▶ _Required action_
Go through the lines below and copy any that hold the string "edge".

▶ _Dataset records_
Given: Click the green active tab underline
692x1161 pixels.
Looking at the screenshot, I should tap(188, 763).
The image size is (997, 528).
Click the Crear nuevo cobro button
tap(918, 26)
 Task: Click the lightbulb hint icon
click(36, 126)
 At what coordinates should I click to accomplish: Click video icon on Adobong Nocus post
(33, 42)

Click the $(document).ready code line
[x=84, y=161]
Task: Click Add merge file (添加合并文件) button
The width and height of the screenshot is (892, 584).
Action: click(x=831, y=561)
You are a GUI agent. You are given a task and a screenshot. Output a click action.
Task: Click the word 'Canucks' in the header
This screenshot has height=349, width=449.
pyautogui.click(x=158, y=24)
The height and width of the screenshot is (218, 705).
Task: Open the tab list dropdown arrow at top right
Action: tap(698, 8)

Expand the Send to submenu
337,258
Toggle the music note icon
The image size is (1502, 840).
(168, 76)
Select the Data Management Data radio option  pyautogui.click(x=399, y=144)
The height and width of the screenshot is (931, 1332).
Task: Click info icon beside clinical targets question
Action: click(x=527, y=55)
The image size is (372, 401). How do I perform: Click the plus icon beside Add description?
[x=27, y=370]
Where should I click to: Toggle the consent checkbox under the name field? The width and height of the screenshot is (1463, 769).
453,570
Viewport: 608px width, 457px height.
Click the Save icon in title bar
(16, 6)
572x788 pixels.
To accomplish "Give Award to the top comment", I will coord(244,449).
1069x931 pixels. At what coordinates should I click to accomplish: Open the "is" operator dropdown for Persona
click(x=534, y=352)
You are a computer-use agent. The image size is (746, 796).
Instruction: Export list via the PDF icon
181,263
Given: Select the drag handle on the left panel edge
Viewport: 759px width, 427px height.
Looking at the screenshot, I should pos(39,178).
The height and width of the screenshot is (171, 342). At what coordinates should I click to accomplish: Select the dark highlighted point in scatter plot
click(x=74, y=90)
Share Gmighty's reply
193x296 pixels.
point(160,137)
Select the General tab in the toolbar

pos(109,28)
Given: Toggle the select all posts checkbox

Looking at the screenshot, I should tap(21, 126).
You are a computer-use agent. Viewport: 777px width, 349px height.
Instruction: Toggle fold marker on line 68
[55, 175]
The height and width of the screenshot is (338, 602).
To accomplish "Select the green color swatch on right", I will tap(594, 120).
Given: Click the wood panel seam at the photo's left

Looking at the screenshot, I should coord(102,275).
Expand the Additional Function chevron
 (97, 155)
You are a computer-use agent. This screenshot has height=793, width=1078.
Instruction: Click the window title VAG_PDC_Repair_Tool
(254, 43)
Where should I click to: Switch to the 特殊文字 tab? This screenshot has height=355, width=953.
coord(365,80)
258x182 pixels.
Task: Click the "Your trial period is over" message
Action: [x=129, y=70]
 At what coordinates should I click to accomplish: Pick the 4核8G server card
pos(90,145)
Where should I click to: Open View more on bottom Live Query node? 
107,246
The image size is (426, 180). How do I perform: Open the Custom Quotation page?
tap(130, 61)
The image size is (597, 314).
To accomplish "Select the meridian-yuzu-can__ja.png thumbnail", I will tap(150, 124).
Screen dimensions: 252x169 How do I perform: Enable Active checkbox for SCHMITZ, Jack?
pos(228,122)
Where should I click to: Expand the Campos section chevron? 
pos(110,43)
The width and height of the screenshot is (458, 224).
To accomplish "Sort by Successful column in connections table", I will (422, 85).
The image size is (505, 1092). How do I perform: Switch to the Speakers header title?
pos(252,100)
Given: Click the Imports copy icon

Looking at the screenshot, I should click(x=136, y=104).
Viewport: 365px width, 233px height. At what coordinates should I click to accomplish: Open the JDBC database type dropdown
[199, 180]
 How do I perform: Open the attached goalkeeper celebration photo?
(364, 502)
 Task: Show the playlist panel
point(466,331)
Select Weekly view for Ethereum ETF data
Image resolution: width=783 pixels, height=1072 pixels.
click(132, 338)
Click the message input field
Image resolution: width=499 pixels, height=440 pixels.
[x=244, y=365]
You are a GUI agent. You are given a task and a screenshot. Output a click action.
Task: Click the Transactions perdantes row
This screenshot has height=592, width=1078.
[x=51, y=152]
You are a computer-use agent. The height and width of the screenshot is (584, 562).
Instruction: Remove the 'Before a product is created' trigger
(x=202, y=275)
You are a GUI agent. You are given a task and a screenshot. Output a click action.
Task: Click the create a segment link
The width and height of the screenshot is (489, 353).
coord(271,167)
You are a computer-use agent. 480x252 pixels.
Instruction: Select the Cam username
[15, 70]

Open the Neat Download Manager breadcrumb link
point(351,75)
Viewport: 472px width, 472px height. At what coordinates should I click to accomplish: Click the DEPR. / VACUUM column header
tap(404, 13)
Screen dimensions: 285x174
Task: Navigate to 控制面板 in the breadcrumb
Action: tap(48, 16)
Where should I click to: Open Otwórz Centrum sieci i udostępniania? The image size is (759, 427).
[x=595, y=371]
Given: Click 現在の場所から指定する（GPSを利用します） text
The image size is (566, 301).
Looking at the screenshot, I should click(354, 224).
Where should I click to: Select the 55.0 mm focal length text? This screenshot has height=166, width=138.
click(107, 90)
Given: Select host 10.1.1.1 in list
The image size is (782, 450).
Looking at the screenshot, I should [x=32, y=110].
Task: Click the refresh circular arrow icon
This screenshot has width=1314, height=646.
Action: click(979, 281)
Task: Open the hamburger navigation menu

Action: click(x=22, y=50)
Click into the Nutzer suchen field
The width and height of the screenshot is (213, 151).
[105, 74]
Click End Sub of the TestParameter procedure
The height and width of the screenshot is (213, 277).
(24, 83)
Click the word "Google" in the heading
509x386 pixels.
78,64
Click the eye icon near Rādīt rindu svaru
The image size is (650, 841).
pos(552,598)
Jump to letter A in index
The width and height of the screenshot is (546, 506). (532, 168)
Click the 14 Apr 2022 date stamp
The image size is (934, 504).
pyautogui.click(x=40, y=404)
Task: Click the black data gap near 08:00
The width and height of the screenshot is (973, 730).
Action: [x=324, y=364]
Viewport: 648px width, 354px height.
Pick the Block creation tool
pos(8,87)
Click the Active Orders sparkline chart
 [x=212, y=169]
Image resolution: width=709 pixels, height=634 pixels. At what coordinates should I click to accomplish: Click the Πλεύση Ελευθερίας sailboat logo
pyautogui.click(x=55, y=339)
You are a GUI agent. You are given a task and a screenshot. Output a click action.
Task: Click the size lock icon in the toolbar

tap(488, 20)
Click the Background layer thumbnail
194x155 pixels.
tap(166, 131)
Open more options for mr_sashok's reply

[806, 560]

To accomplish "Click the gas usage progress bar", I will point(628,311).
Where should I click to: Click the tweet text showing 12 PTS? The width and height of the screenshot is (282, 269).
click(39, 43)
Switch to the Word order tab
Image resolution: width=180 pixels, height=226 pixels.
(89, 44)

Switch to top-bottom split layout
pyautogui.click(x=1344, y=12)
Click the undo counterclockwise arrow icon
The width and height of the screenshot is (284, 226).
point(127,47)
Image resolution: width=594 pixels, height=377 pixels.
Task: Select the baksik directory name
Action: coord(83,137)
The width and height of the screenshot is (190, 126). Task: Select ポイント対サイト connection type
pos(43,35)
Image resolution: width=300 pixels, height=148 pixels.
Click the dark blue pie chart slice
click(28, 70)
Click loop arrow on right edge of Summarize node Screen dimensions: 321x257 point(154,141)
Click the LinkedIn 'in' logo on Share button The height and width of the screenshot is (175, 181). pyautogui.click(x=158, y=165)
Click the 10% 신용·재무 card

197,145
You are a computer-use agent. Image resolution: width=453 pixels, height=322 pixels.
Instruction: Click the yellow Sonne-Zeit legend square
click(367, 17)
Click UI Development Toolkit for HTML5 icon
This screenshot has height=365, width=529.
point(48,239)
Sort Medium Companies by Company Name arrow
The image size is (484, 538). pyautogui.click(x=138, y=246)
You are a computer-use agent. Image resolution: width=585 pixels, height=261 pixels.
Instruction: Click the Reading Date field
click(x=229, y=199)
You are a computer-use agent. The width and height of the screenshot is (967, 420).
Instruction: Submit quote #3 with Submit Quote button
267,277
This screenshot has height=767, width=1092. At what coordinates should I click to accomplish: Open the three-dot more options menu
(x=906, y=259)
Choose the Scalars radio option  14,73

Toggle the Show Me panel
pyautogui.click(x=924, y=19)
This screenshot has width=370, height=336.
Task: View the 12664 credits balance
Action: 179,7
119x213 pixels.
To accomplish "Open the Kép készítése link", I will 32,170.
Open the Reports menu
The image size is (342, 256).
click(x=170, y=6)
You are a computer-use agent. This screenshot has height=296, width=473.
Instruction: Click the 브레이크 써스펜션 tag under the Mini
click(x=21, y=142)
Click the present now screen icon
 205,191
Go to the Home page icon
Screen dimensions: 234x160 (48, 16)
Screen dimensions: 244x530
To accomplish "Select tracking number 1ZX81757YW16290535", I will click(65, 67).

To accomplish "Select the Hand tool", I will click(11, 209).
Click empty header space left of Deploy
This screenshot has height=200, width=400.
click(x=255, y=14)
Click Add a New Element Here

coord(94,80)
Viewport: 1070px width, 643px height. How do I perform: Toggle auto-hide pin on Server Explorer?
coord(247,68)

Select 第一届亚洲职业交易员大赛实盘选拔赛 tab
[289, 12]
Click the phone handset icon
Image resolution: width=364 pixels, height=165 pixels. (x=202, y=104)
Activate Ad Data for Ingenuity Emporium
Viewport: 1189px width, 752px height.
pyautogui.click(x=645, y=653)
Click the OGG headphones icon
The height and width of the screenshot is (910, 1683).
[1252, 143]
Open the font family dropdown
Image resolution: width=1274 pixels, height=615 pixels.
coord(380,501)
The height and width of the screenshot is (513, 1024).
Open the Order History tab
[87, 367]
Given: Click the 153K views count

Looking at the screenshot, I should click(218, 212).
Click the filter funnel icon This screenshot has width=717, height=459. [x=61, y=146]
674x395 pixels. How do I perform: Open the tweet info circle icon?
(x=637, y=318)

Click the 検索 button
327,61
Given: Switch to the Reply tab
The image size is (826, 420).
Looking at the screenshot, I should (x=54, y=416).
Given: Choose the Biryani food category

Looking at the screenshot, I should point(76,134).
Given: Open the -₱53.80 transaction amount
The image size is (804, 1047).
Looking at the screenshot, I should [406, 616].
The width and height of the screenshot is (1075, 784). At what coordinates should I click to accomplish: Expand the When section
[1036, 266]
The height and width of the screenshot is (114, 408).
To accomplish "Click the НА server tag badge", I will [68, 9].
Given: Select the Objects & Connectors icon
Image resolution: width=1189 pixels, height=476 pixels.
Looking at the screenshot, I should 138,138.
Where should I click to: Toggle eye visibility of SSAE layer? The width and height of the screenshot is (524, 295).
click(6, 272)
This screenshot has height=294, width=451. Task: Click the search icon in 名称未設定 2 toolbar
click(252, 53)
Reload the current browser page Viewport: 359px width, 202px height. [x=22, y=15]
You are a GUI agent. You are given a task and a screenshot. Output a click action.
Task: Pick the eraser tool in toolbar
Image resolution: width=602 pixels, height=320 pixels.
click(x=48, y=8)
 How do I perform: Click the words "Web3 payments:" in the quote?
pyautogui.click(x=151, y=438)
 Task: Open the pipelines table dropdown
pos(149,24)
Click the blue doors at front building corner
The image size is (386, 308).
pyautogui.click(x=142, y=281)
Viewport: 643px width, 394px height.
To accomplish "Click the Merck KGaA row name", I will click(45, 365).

▶ _Result for this exercise_
Given: Select the drag handle on the left panel edge
Click loop arrow on right edge of Summarize node Screen dimensions: 321x257 point(154,141)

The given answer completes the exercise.